Seizure in cerebral venous and sinus thrombosis.

Epilepsia Open 2018 Sep 8;3(3):316-322. Epub 2018 Jun 8.

Department of Neurology Mazandaran University of Medical Sciences Sari Iran.

Many conflicting issues exist about seizure in the setting of cerebral venous and sinus thrombosis (CVST). In this article we aimed to address the existing data regarding incidence, characteristics, predictors, treatment, and prognosis of acute and late seizures in patients with CVST and to prepare more practical information for clinicians. PubMed, Embase, Web of science and Cochrane databases were searched within 1966-2016 using relevant keywords.

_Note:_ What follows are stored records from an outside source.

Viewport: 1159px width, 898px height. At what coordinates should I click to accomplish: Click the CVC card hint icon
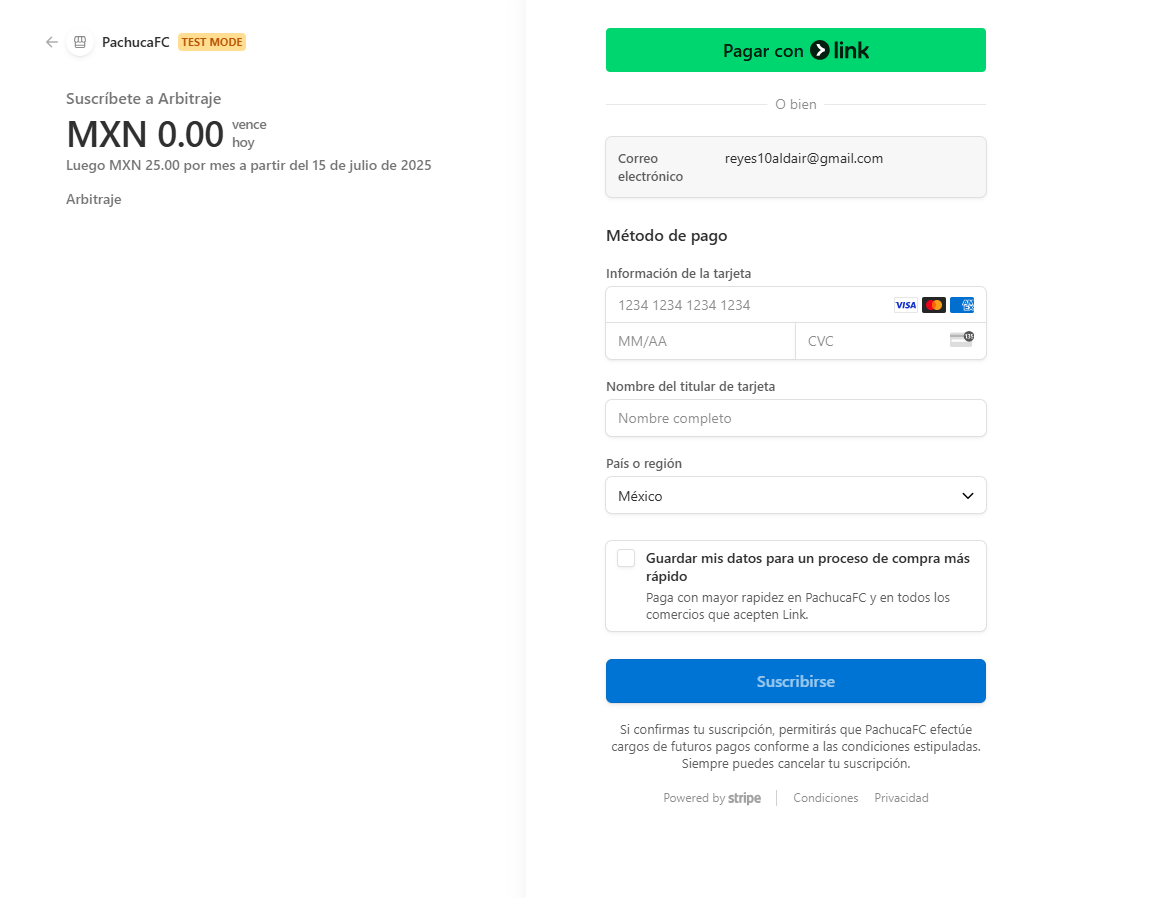[x=961, y=340]
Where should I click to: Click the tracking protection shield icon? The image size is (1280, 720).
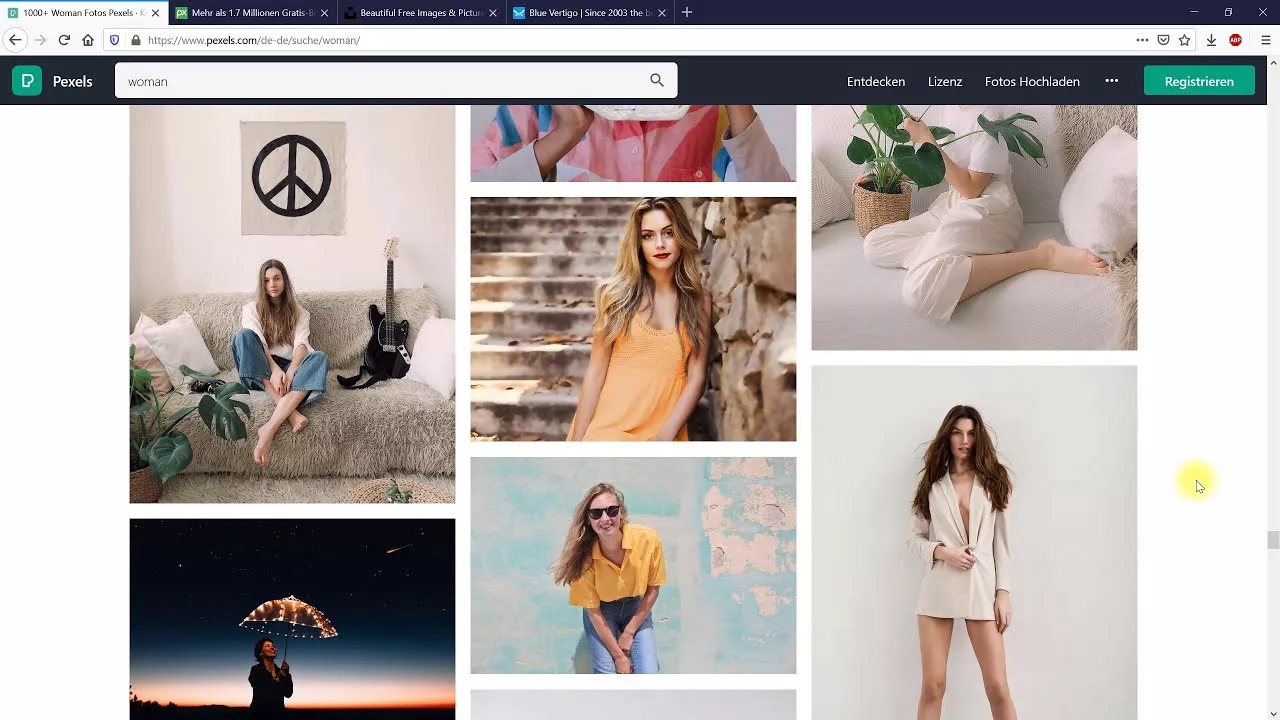pos(113,40)
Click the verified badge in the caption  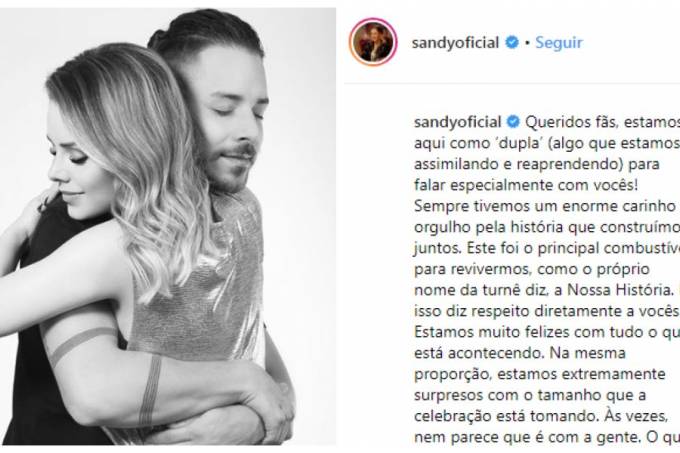pos(513,122)
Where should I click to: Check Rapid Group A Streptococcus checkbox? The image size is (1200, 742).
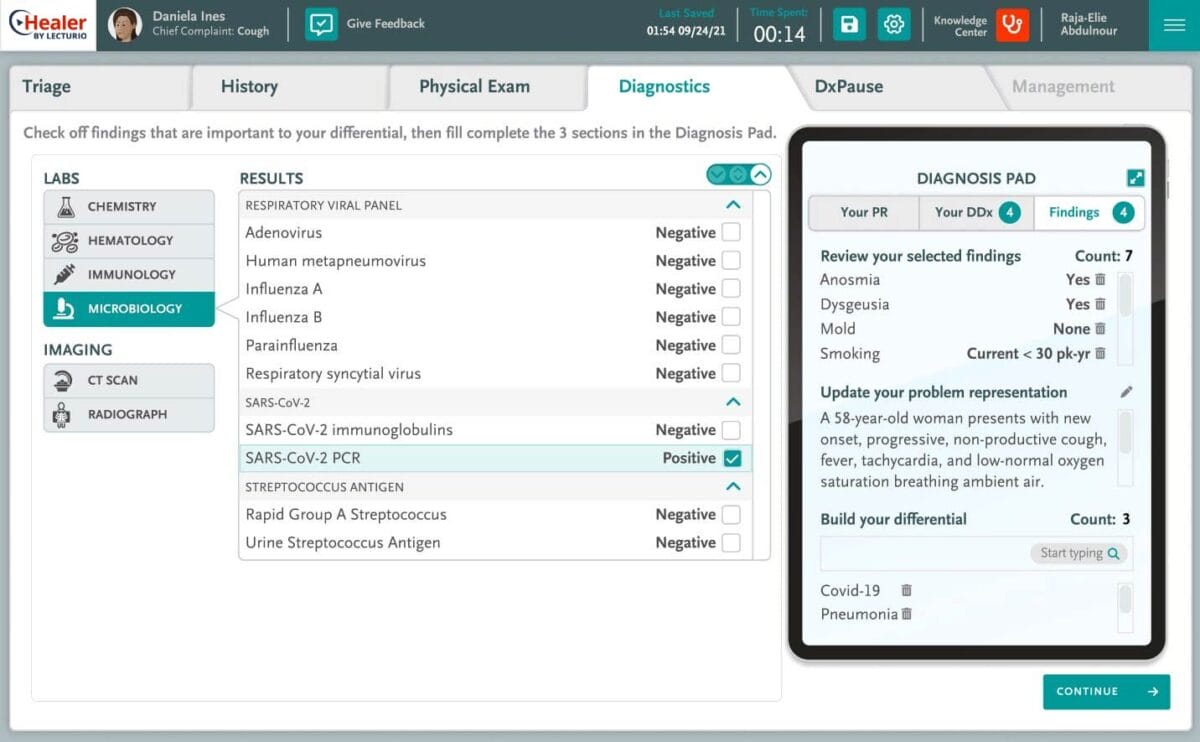click(x=731, y=515)
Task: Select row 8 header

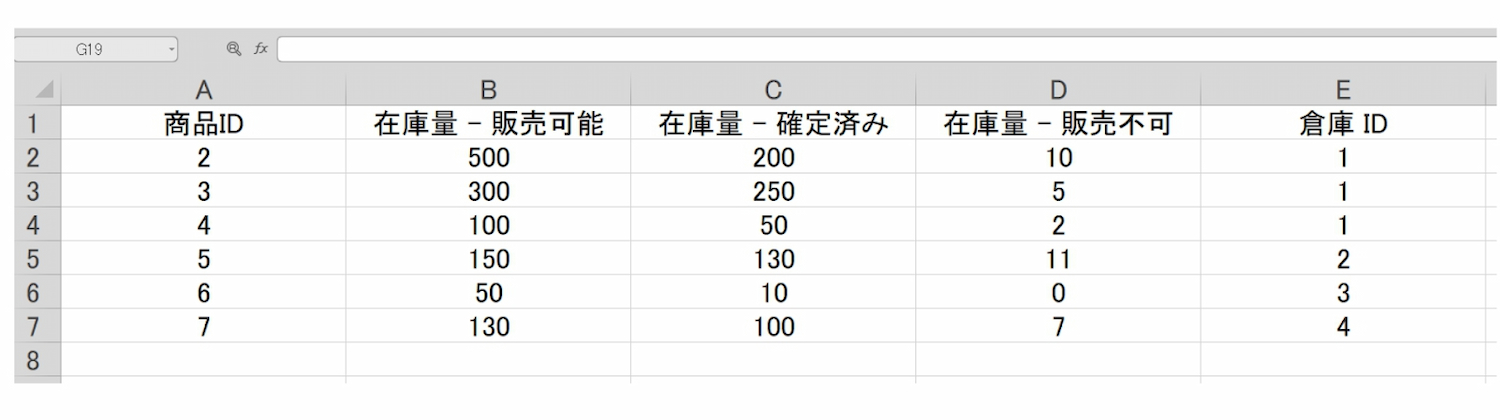Action: point(33,361)
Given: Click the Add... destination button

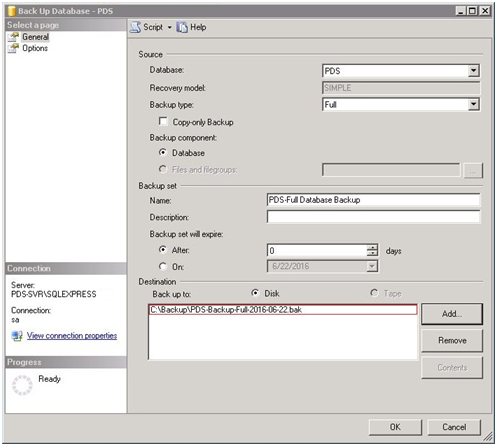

A total of 63 papers met the inclusion criteria. Seizures are classified as acute symptomatic seizures (ASS; first 14 days) and post-CVST epilepsy (PCE; after 14 days). The incidence had been reported in a wide range of 6.9-76% for ASS and 4-16% for PCE. Focal and generalized seizures were observed with different predominance. ASS commonly occurred in patients with loss of consciousness, focal neurological deficits, supratentorial lesions and thrombosis in superior sagittal sinus, straight sinus, and cortical veins. PCE had been predisposed by occurrence of ASS, motor deficit, and supratentorial lesions, particularly hemorrhage. Most experts believe that primary prophylaxis with antiepileptic drugs in the acute phase is not indicated. However, the initiation of prophylaxis after the first seizure in patients with supratentorial lesions or focal neurological deficit should be recommended. The quality of current evidence is low and most conclusions are based on expert opinions. More accurate reports of seizure semiology, detailed antiepileptic treatment plans, and outcomes are necessary to answer the existing questions.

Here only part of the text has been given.